Deshalb kann es auf dem Weg zum besseren Menschen nicht beim Rauchverbot in der Gastronomie bleiben. Bald werden auch Straßen und Plätze ins Visier geraten. Danach kommen Fett und Zucker und später Koffein und Billigalkohol dran – die feine Hanglage des Edelrieslings für 15 Euro die Flasche aufwärts dürfte verschont bleiben, da – ganz klar – die positiven Eigenschaften das bisschen Alkohol eindeutig überwiegen.

Jeder Schritt im Sinne der Menschen- und Menschheitsoptimierer wird unseren Alltag ein Stück weit näher an den Zustand der völligen Reinheit bringen. Die aseptische Traumwelt von Renate Künast, Foodwatch & Co. ist eine Mischung aus Bioladen, Reformhaus und homöopathischem Arzneimittelschrank. Wer auf diese Vision steht (und sie sich auch mit dem eigenen Einkommen finanzieren kann), sollte sich eine Wohnung in Hamburg-Eimsbüttel, in Berlin-Mitte oder Prenzlauer Berg, im Münchner Glockenbachviertel oder im Bremer Ostertor nehmen. Denn dort leben die Vordenker dieser Utopie, die sich allerdings schon lange nicht mehr damit begnügen, nur sich selbst zu bekehren.

Es wird viel gerätselt, was zu dem geführt hat, was landläufig als Entfremdung zwischen einfachen Leuten und der Elite bezeichnet wird. War es die Flüchtlingspolitik der Bundesregierung, die angeblich unisono von den Leitmedien positiv kommentiert wurde? Oder ist es die angebliche „Sozialdemokratisierung der Union“, die dem einfachen Konservativen vom Land und aus strukturschwachen Regionen keine Wahl mehr abseits der sogenannten „Alternative für Deutschland“ lasse?Vielleicht.

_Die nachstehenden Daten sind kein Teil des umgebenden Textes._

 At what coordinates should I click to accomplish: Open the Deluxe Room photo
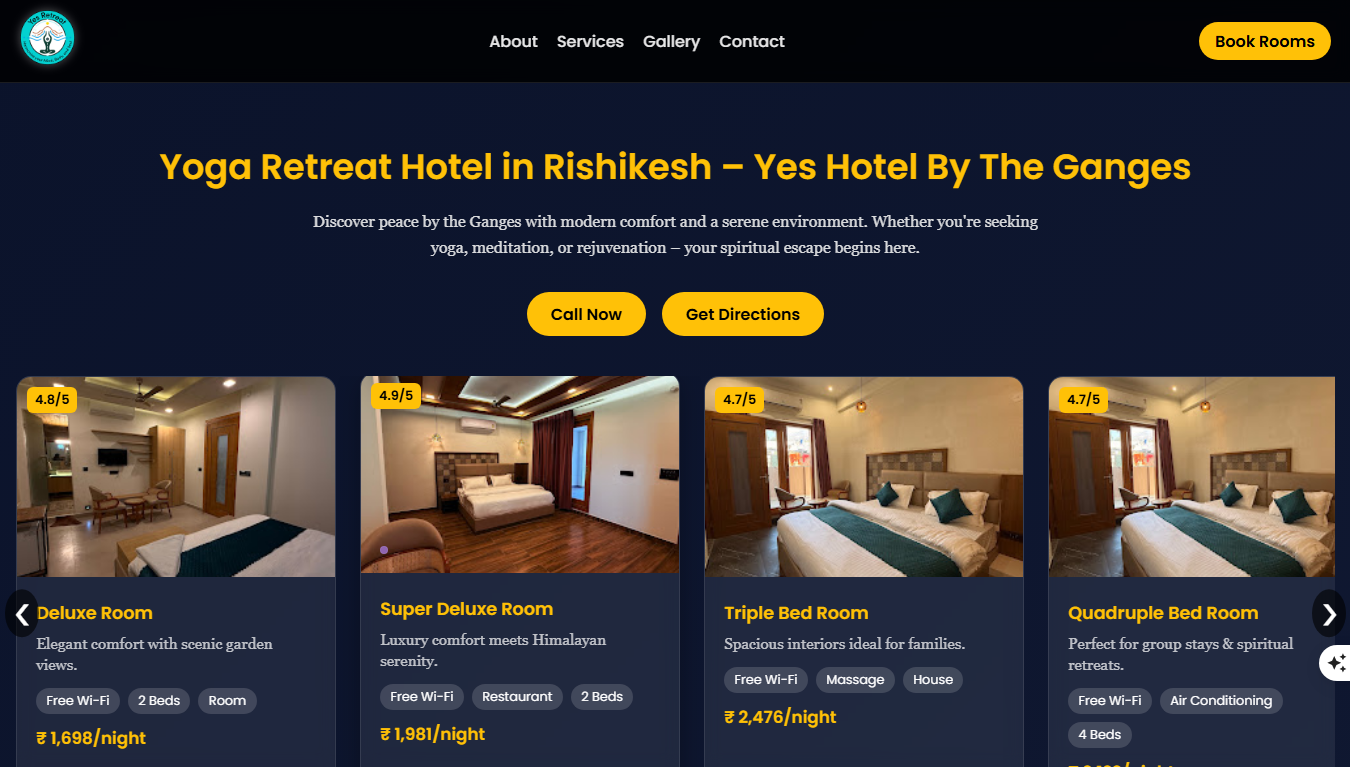[176, 477]
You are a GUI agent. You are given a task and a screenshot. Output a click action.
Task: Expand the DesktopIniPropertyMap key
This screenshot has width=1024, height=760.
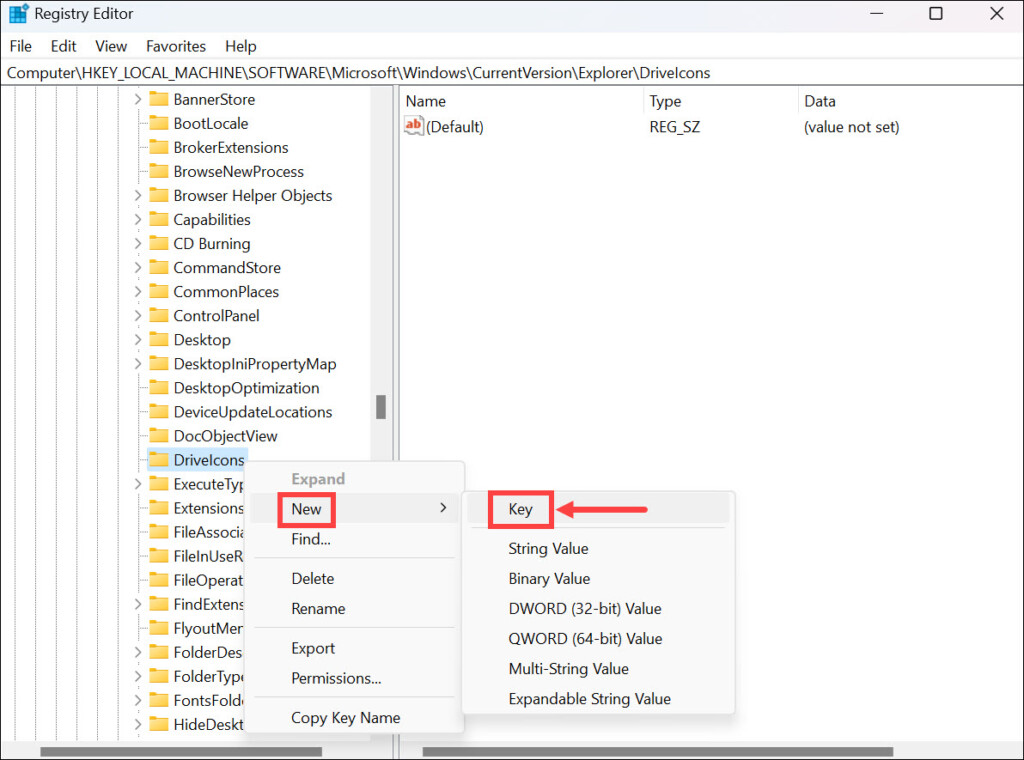(138, 364)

Über eine Variante wurde noch nicht besonders intensiv nachgedacht: Was, wenn es die Übergriffigkeit der urbanen und meinungsmachenden Milieus ist, die die einfachen Leute abseits der Metropolen in den Widerstand treibt? Wer seine Kinder und sich selbst gerne keim- und versuchungsfrei durchs Leben bringen möchte, kann das gerne tun. Doch die urbanen Lebensgewohnheiten werden mittels Gesetzen und Verordnungen auch denen aufgenötigt, die es lieber derb, dreckig und verraucht haben möchten. Denen kommen die Flüchtlinge vielleicht gerade recht, um mal etwas Dampf abzulassen.